Your task is to copy every line of the entries that holds the word "icon".

━━━━━━

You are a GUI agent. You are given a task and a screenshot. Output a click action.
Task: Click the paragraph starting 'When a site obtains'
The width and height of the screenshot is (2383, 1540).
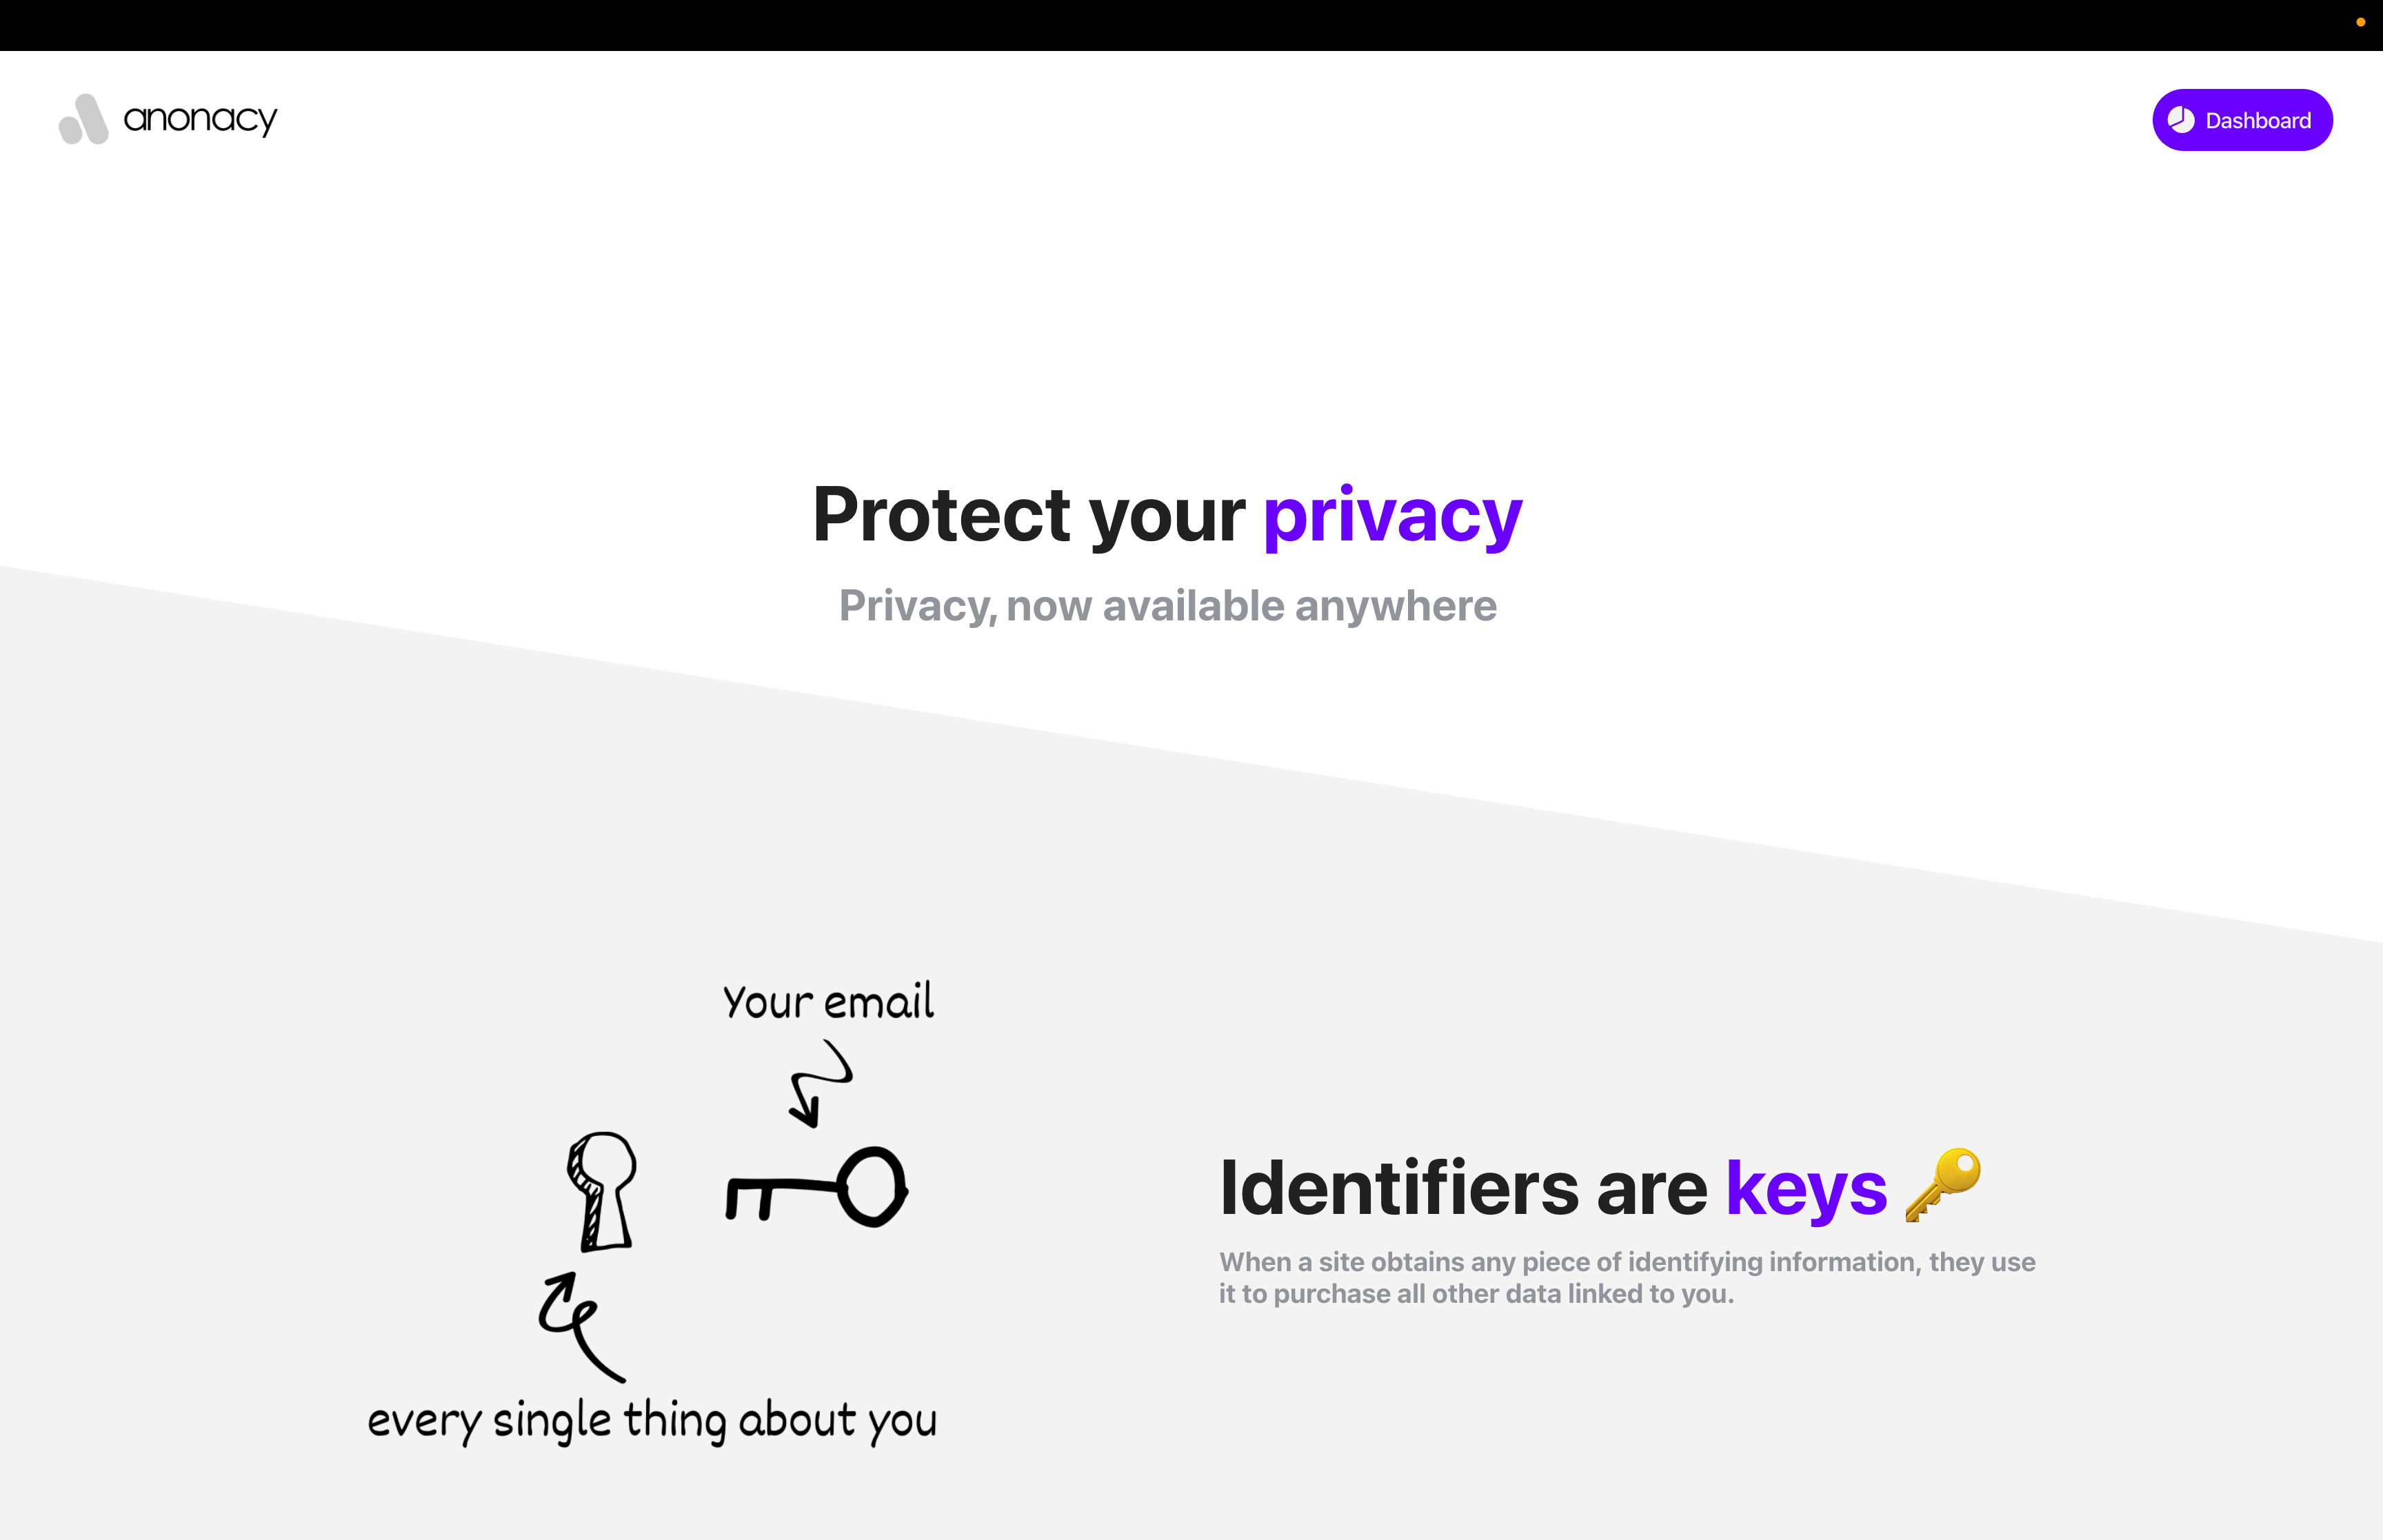[x=1627, y=1277]
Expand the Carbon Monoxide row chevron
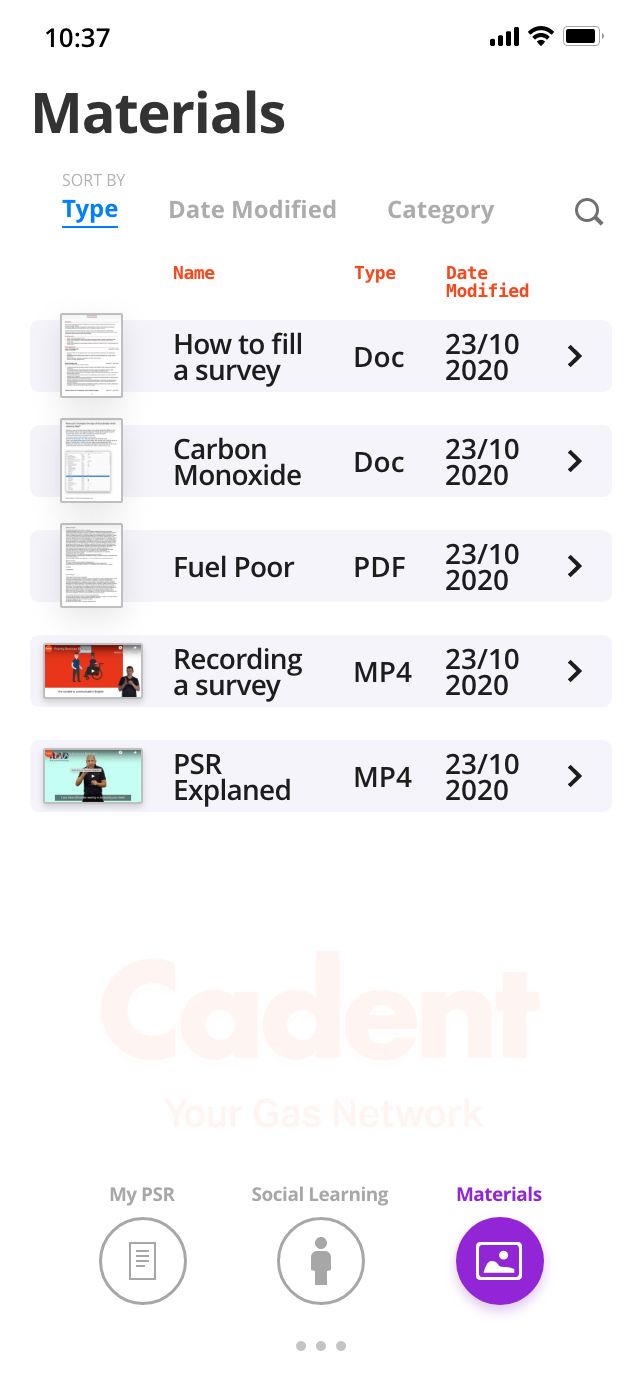The width and height of the screenshot is (642, 1390). click(575, 461)
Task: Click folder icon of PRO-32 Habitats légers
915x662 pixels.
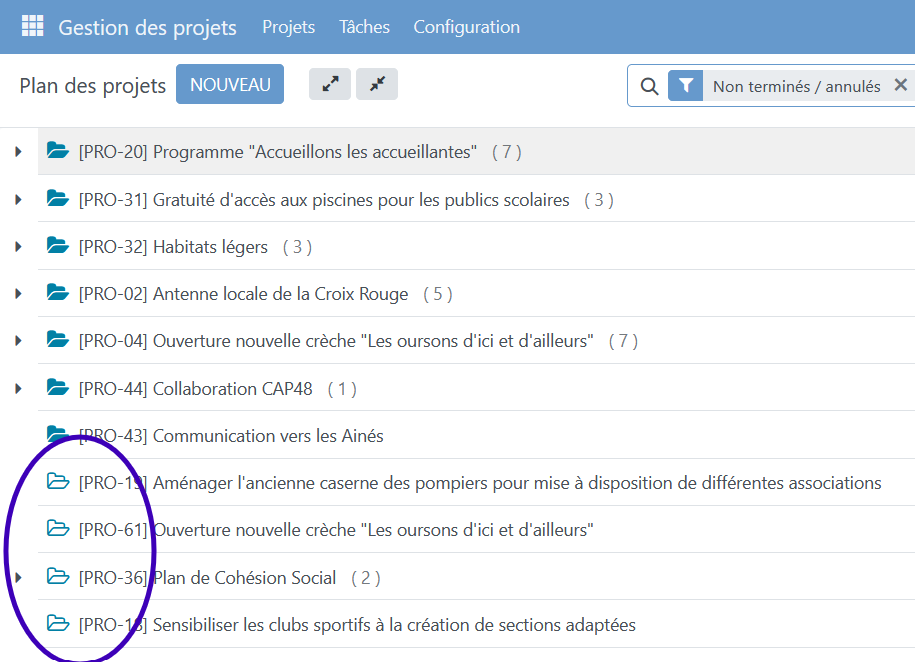Action: click(x=58, y=246)
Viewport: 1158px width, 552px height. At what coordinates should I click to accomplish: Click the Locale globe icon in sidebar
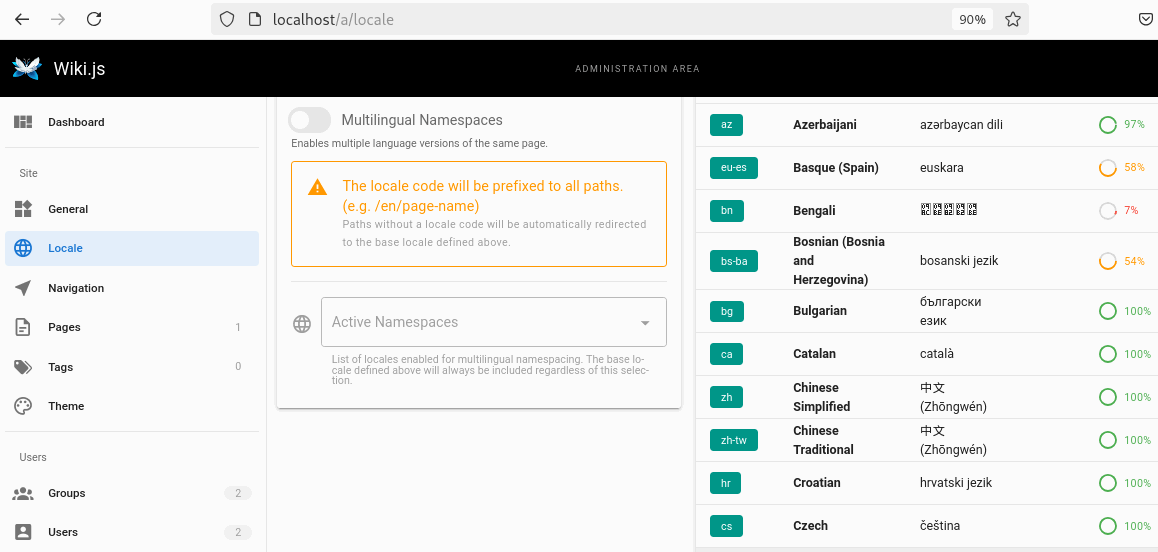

━━━━━━

_Reply to the exercise_
Task: Click folder icon of PRO-32 Habitats légers
Viewport: 1158px width, 552px height. At what coordinates should I click to accomplish: Click the Locale globe icon in sidebar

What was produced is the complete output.